§ Stored items
◆ ◆ ◆ ◆ ◆
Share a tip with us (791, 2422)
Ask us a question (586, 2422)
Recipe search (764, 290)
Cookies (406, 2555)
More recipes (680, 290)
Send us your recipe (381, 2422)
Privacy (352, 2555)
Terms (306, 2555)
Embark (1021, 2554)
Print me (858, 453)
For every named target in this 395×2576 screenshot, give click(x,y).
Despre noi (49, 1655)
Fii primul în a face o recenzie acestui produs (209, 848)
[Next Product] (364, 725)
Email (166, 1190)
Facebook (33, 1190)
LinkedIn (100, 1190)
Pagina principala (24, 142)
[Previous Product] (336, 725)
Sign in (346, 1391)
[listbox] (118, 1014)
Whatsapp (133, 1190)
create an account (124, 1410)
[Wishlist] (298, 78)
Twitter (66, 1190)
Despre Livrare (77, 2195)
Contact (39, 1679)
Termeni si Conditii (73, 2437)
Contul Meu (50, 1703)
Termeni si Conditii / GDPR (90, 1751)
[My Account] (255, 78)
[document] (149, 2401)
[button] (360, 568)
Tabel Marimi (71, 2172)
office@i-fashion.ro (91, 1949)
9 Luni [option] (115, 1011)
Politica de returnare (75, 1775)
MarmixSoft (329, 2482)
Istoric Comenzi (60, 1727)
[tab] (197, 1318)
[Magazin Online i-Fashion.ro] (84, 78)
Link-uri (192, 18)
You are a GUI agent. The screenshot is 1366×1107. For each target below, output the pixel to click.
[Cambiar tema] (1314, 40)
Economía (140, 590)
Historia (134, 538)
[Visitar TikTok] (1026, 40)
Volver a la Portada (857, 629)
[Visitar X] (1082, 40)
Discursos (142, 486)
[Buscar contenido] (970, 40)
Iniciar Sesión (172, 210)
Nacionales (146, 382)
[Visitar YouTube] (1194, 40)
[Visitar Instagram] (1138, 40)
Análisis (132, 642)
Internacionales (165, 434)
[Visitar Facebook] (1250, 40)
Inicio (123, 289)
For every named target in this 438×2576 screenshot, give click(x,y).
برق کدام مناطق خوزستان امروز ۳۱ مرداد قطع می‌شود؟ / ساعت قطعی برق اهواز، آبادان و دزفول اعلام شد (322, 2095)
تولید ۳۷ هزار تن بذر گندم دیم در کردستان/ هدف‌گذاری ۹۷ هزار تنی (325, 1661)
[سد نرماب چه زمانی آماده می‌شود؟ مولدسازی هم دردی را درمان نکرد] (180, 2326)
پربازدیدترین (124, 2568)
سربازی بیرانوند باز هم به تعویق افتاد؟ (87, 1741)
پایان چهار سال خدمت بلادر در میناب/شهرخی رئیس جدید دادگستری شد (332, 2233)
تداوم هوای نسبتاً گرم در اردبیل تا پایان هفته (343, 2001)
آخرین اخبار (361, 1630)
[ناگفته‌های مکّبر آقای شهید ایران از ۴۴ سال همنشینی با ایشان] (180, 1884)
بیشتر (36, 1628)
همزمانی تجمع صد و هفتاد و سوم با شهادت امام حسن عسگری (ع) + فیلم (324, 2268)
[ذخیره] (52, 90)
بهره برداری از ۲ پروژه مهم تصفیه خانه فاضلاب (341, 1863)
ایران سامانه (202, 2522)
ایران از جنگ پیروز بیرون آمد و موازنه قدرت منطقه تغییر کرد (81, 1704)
◆ ◆ ◆ ◆ ◆
§ PROBLEM REQUIREMENTS
What is needed here is an exact copy of all the entries.

§ EXERCISE ANSWER
Share a tip with us (791, 2422)
Ask us a question (586, 2422)
Recipe search (764, 290)
Cookies (406, 2555)
More recipes (680, 290)
Send us your recipe (381, 2422)
Privacy (352, 2555)
Terms (306, 2555)
Embark (1021, 2554)
Print me (858, 453)
For every named target in this 395×2576 screenshot, give click(x,y).
Despre noi (49, 1655)
Fii primul în a face o recenzie acestui produs (209, 848)
[Next Product] (364, 725)
Email (166, 1190)
Facebook (33, 1190)
LinkedIn (100, 1190)
Pagina principala (24, 142)
[Previous Product] (336, 725)
Sign in (346, 1391)
[listbox] (118, 1014)
Whatsapp (133, 1190)
create an account (124, 1410)
[Wishlist] (298, 78)
Twitter (66, 1190)
Despre Livrare (77, 2195)
Contact (39, 1679)
Termeni si Conditii (73, 2437)
Contul Meu (50, 1703)
Termeni si Conditii / GDPR (90, 1751)
[My Account] (255, 78)
[document] (149, 2401)
[button] (360, 568)
Tabel Marimi (71, 2172)
office@i-fashion.ro (91, 1949)
9 Luni [option] (115, 1011)
Politica de returnare (75, 1775)
MarmixSoft (329, 2482)
Istoric Comenzi (60, 1727)
[tab] (197, 1318)
[Magazin Online i-Fashion.ro] (84, 78)
Link-uri (192, 18)
You are a GUI agent. The screenshot is 1366×1107. For each target below, output the pixel to click.
[Cambiar tema] (1314, 40)
Economía (140, 590)
Historia (134, 538)
[Visitar TikTok] (1026, 40)
Volver a la Portada (857, 629)
[Visitar X] (1082, 40)
Discursos (142, 486)
[Buscar contenido] (970, 40)
Iniciar Sesión (172, 210)
Nacionales (146, 382)
[Visitar YouTube] (1194, 40)
[Visitar Instagram] (1138, 40)
Análisis (132, 642)
Internacionales (165, 434)
[Visitar Facebook] (1250, 40)
Inicio (123, 289)
For every named target in this 438×2576 screenshot, give click(x,y).
برق کدام مناطق خوزستان امروز ۳۱ مرداد قطع می‌شود؟ / ساعت قطعی برق اهواز، آبادان و دزفول اعلام شد (322, 2095)
تولید ۳۷ هزار تن بذر گندم دیم در کردستان/ هدف‌گذاری ۹۷ هزار تنی (325, 1661)
[سد نرماب چه زمانی آماده می‌شود؟ مولدسازی هم دردی را درمان نکرد] (180, 2326)
پربازدیدترین (124, 2568)
سربازی بیرانوند باز هم به تعویق افتاد؟ (87, 1741)
پایان چهار سال خدمت بلادر در میناب/شهرخی رئیس جدید دادگستری شد (332, 2233)
تداوم هوای نسبتاً گرم در اردبیل تا پایان هفته (343, 2001)
آخرین اخبار (361, 1630)
[ناگفته‌های مکّبر آقای شهید ایران از ۴۴ سال همنشینی با ایشان] (180, 1884)
بیشتر (36, 1628)
همزمانی تجمع صد و هفتاد و سوم با شهادت امام حسن عسگری (ع) + فیلم (324, 2268)
[ذخیره] (52, 90)
بهره برداری از ۲ پروژه مهم تصفیه خانه فاضلاب (341, 1863)
ایران سامانه (202, 2522)
ایران از جنگ پیروز بیرون آمد و موازنه قدرت منطقه تغییر کرد (81, 1704)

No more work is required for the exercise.